> _Problem description_: What you give back should be exactly the lines from the one with "Screen dimensions: 720x540" through the end of the data, without the pictures.

Stored data entries
*** Begin section ***
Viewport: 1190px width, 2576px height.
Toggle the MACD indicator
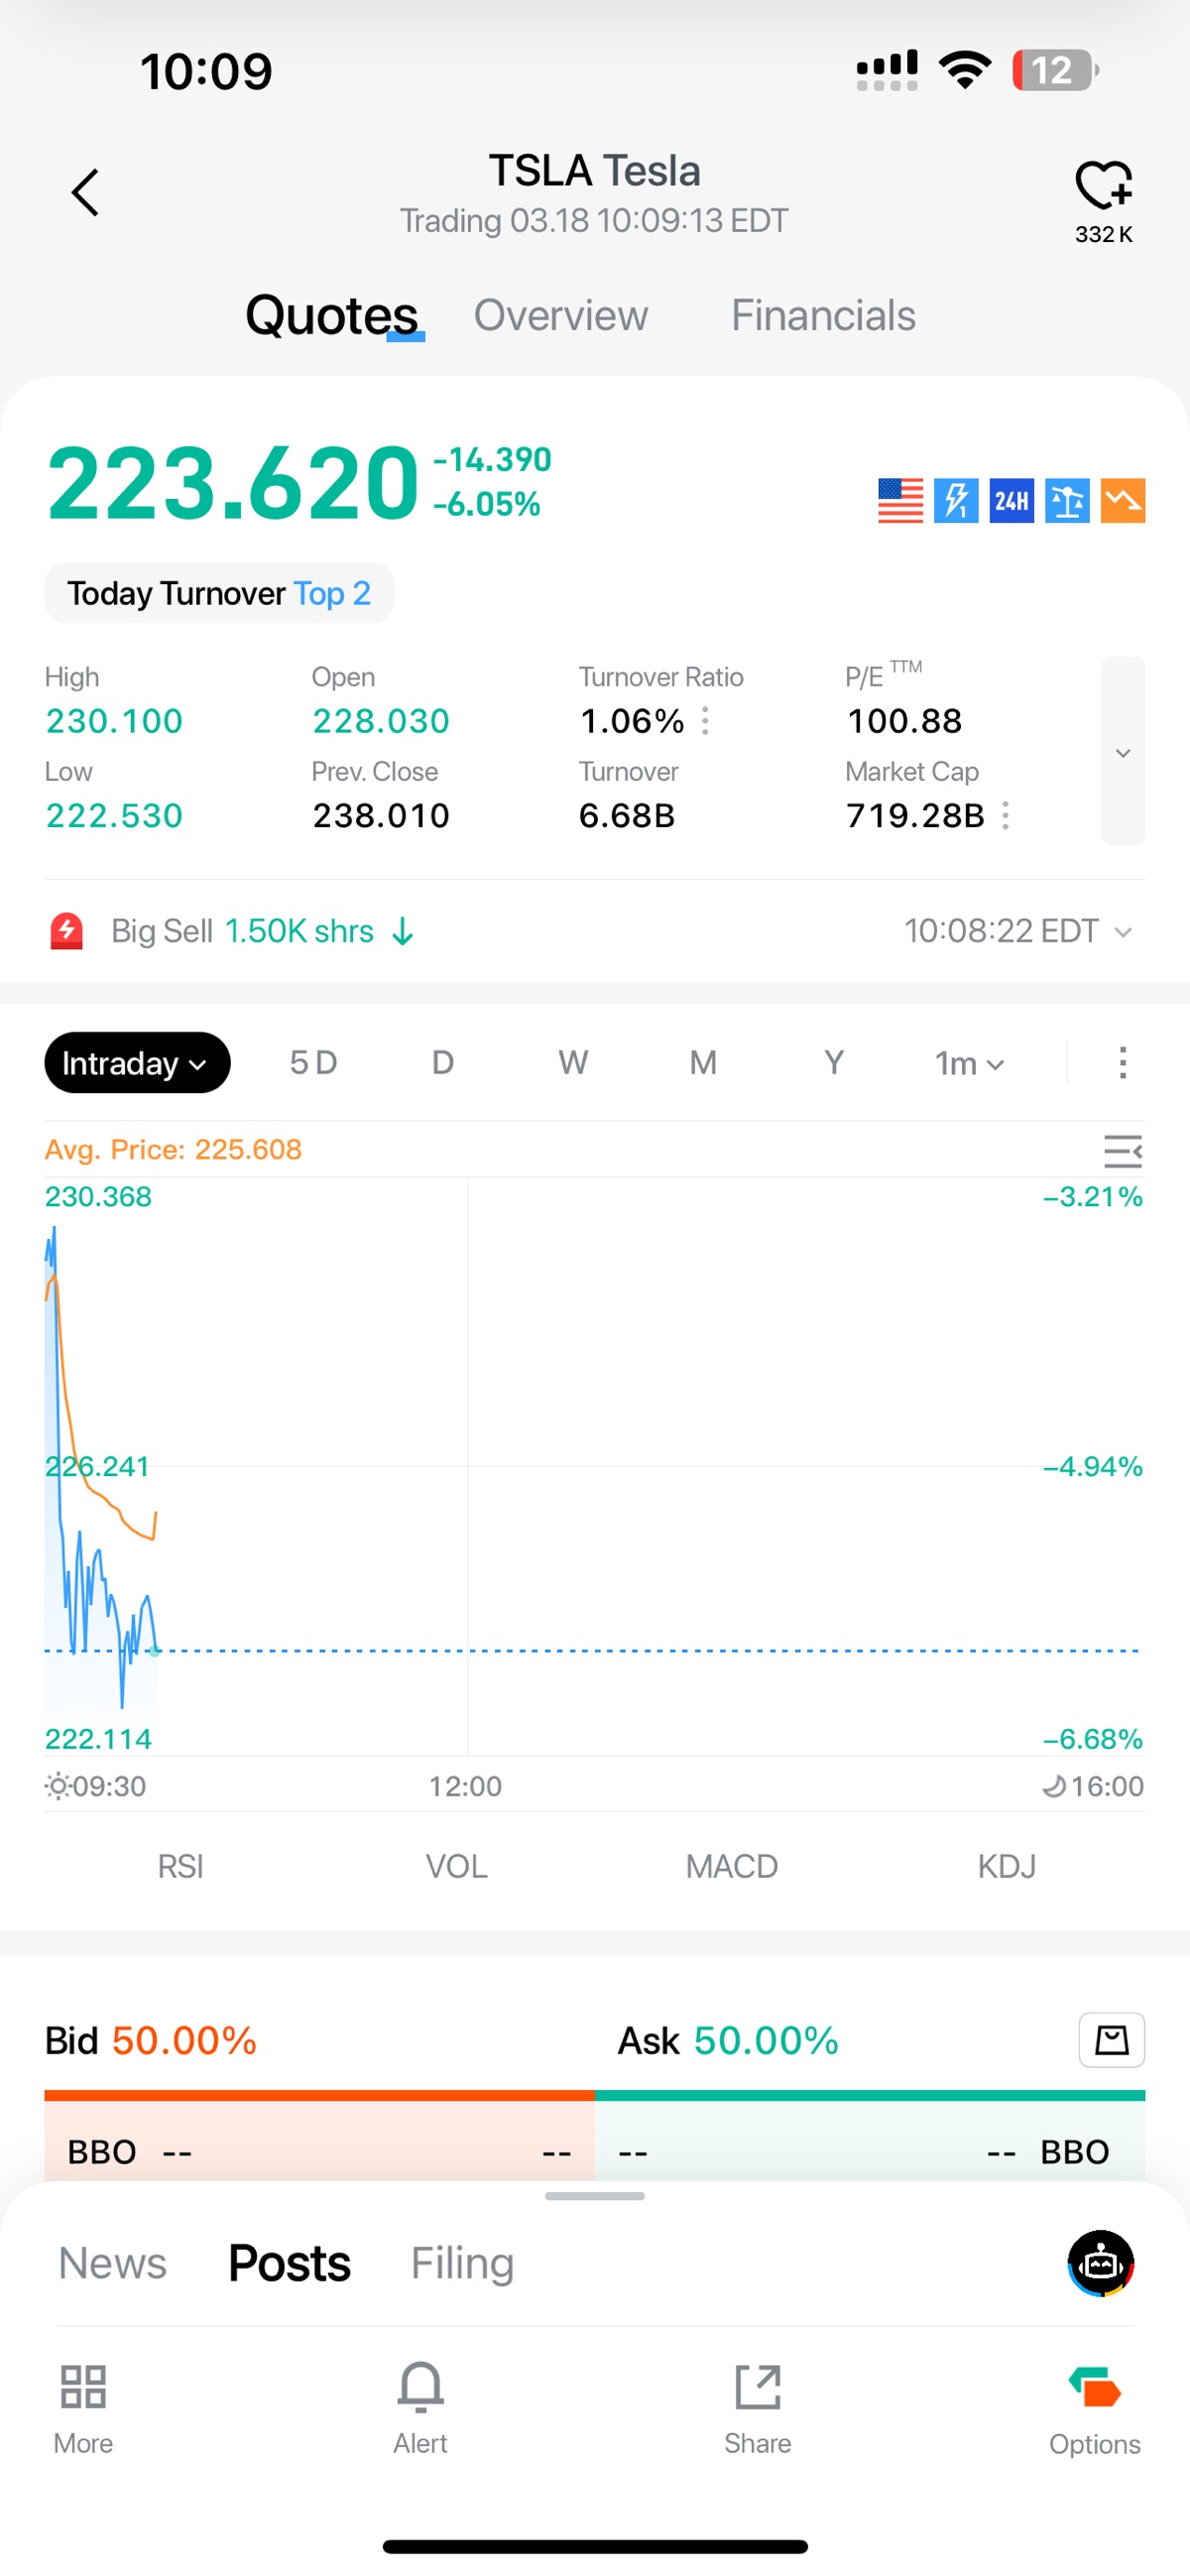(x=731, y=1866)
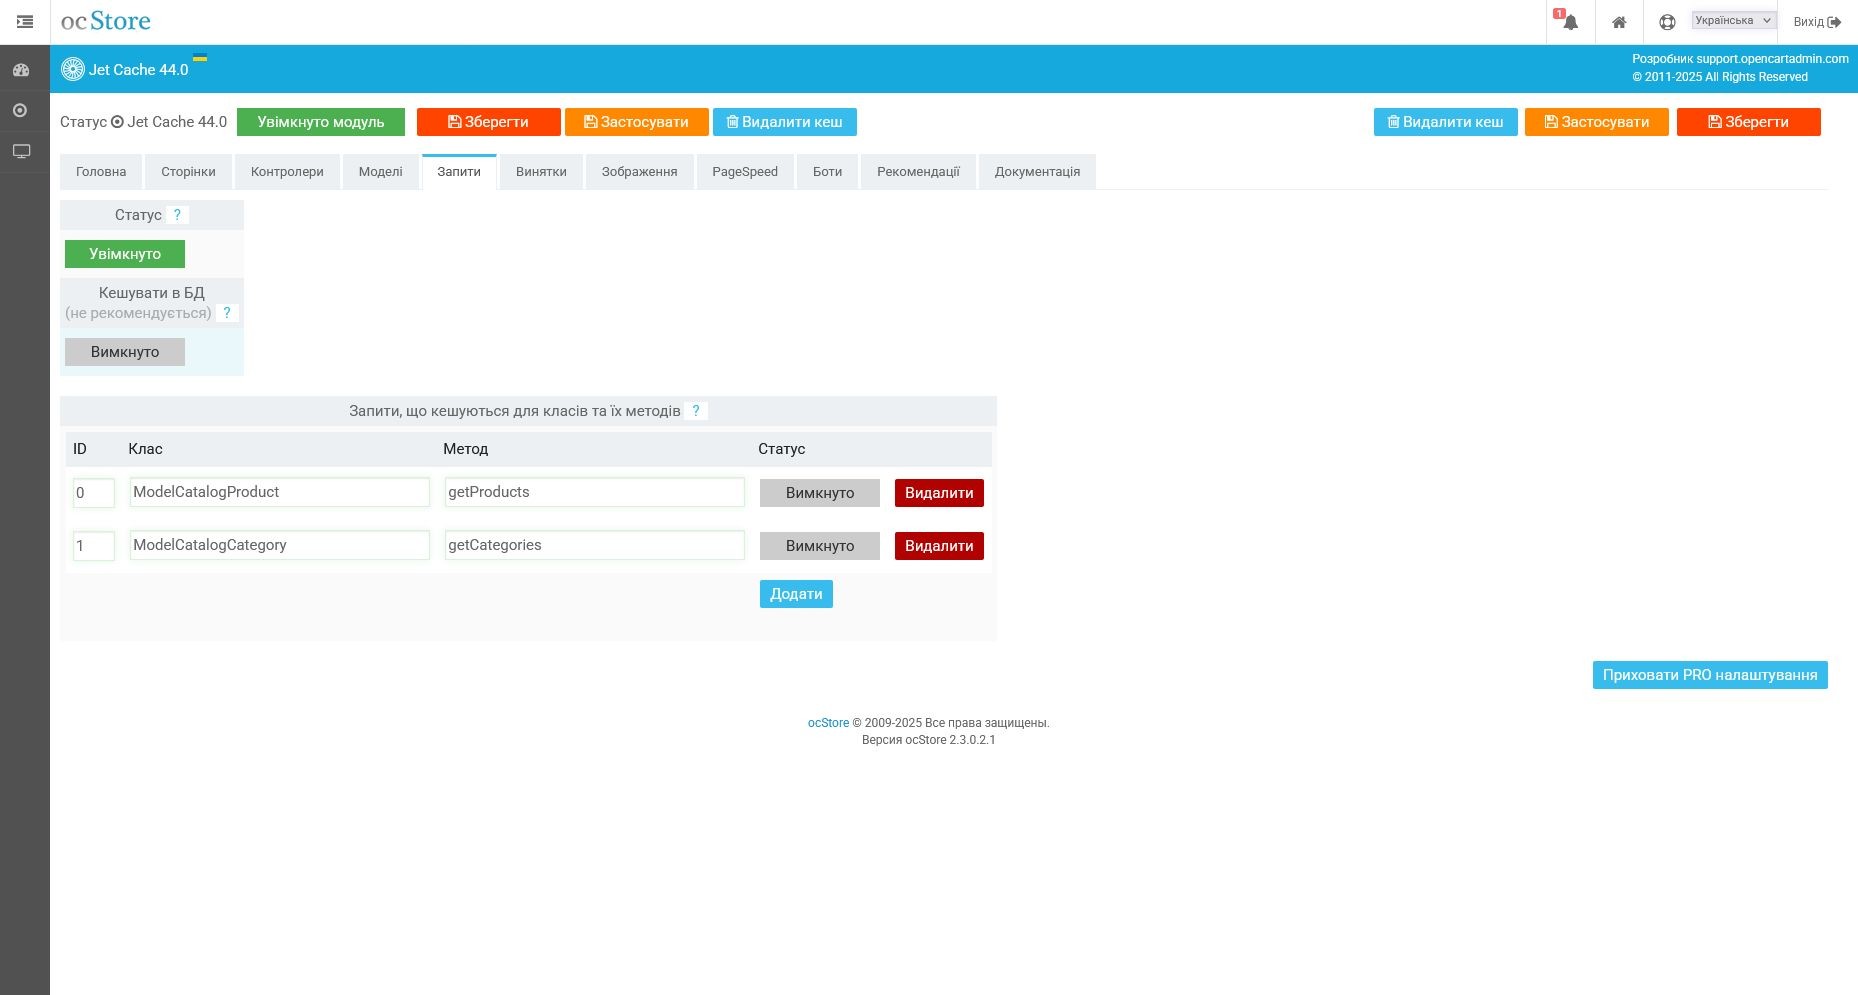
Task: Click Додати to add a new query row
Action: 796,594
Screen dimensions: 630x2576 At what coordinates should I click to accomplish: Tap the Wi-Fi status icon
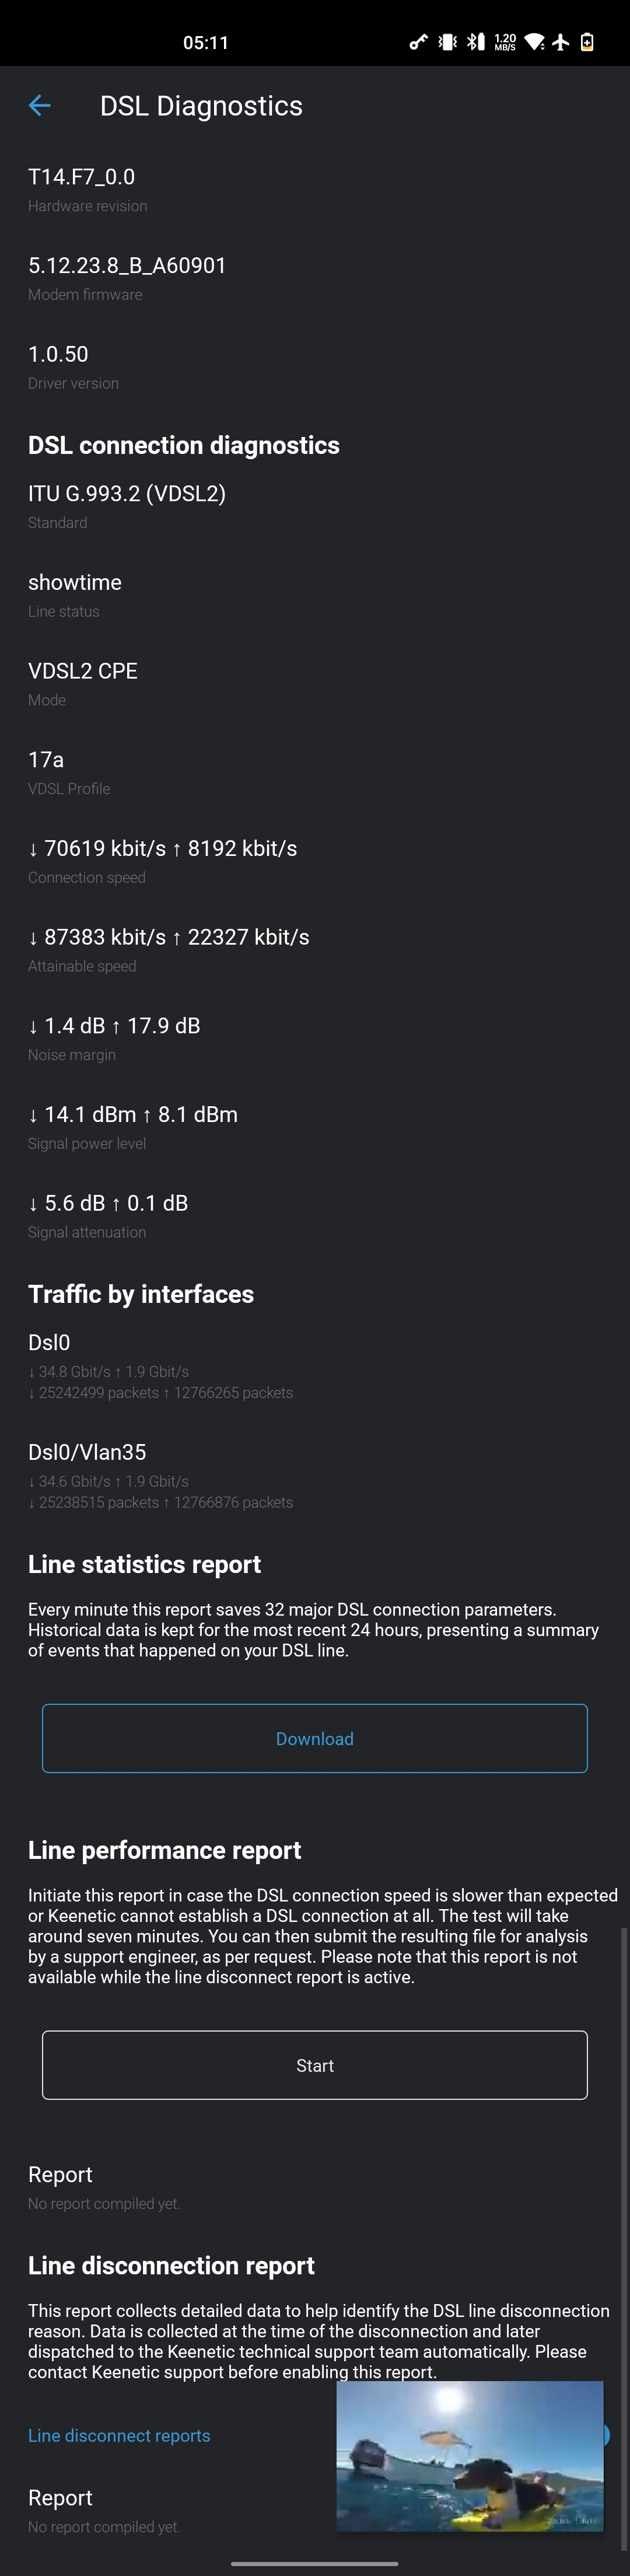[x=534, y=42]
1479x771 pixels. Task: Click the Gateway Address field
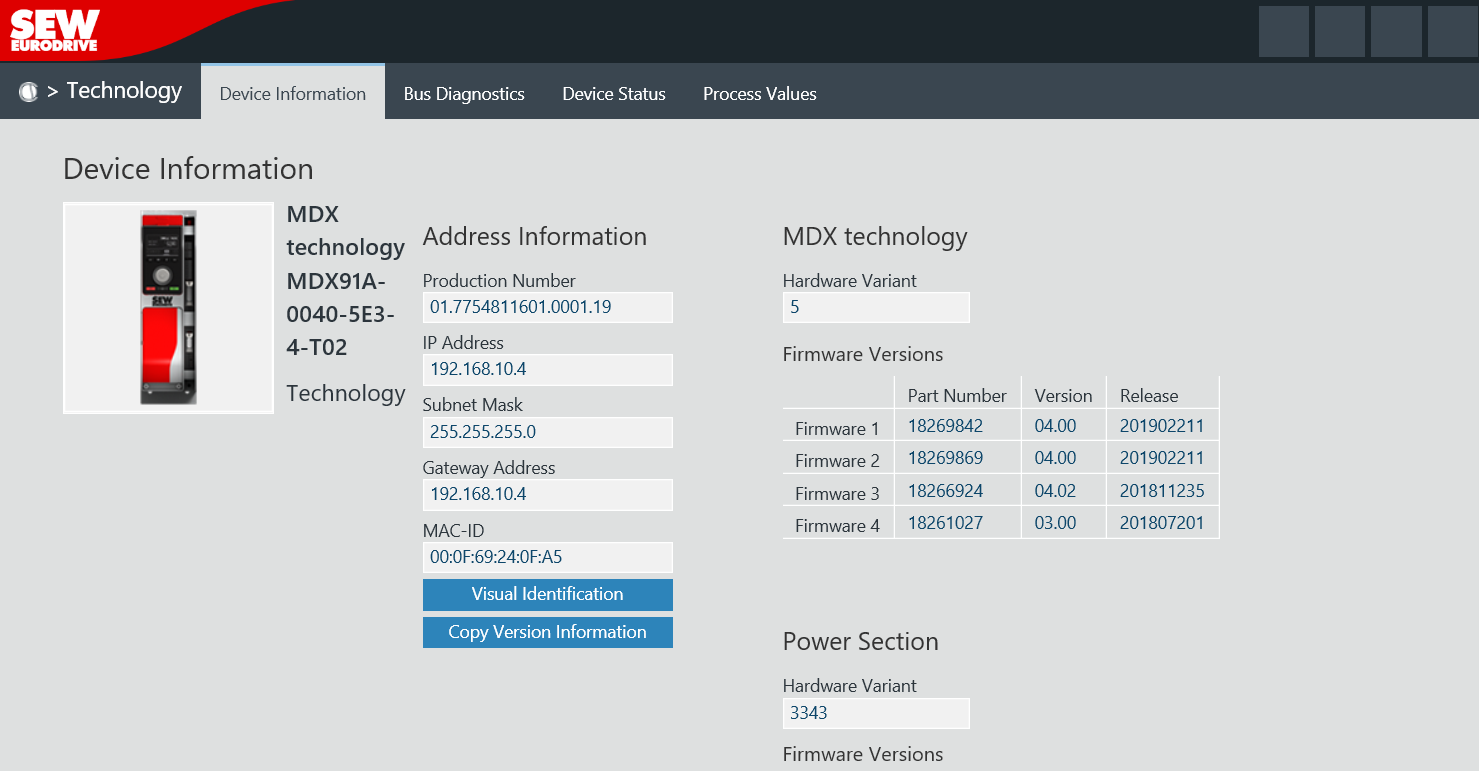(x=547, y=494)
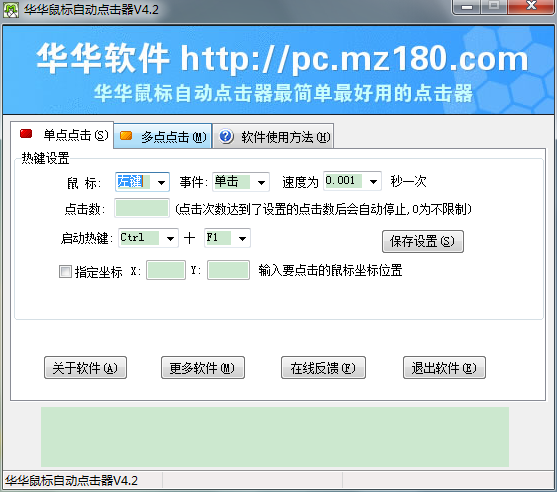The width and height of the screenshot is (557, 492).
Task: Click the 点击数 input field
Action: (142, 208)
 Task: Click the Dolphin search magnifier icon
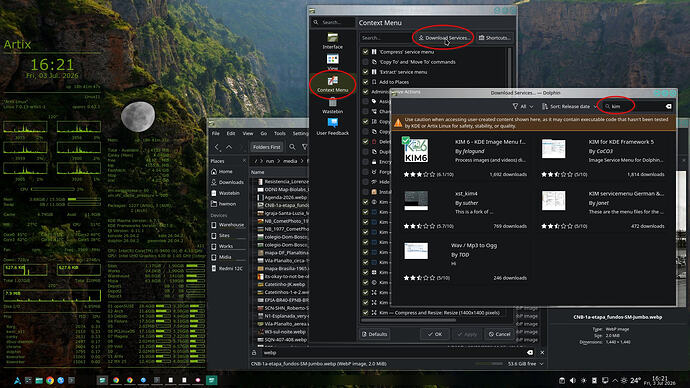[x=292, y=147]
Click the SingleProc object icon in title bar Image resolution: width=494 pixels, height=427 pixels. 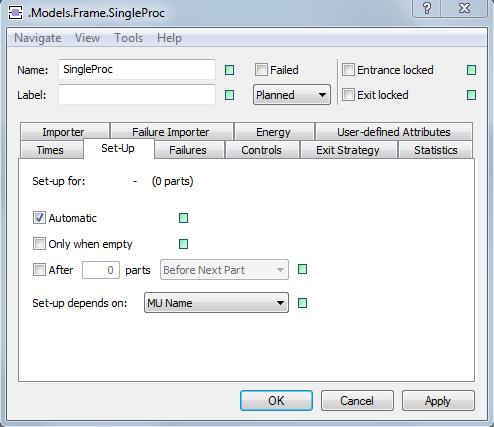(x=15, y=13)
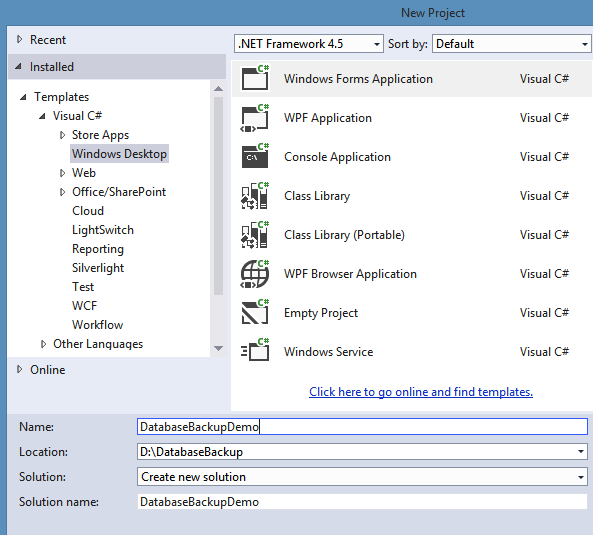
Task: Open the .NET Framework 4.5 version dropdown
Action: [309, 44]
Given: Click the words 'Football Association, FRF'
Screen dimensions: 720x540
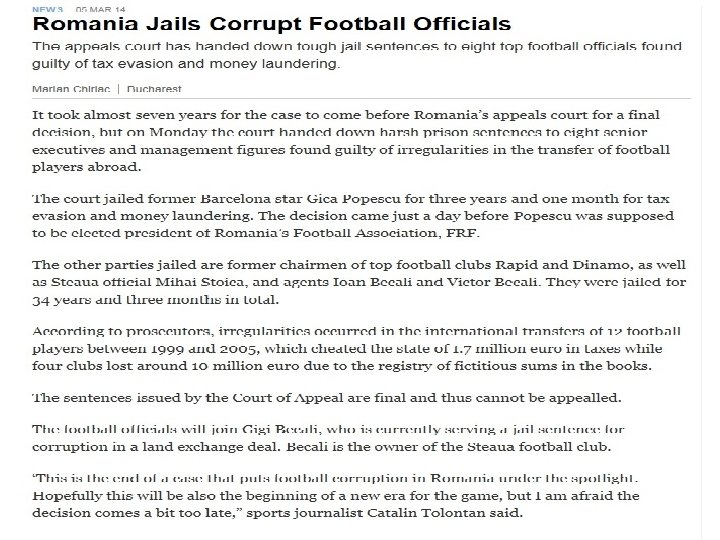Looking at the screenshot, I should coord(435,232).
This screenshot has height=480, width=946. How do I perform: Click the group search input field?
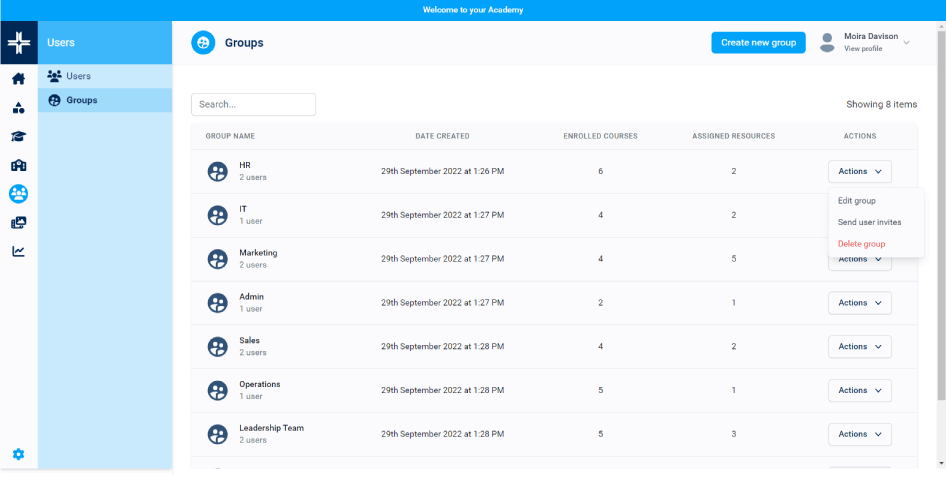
*** End section ***
> _Expected answer_:
Screen dimensions: 720x540
Looking at the screenshot, I should coord(435,232).
This screenshot has height=480, width=946. How do I perform: Click the group search input field?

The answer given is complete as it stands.